== EXERCISE PROMPT ==
All records that follow are to be output exactly.

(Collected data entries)

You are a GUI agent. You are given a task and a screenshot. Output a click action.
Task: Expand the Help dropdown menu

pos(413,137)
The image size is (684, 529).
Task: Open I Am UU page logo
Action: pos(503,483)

== ANSWER SPACE ==
You are a GUI agent. You are given a task and a screenshot. Output a click action.
Task: Expand the Help dropdown menu

pos(413,137)
The image size is (684, 529).
Task: Open I Am UU page logo
Action: pos(503,483)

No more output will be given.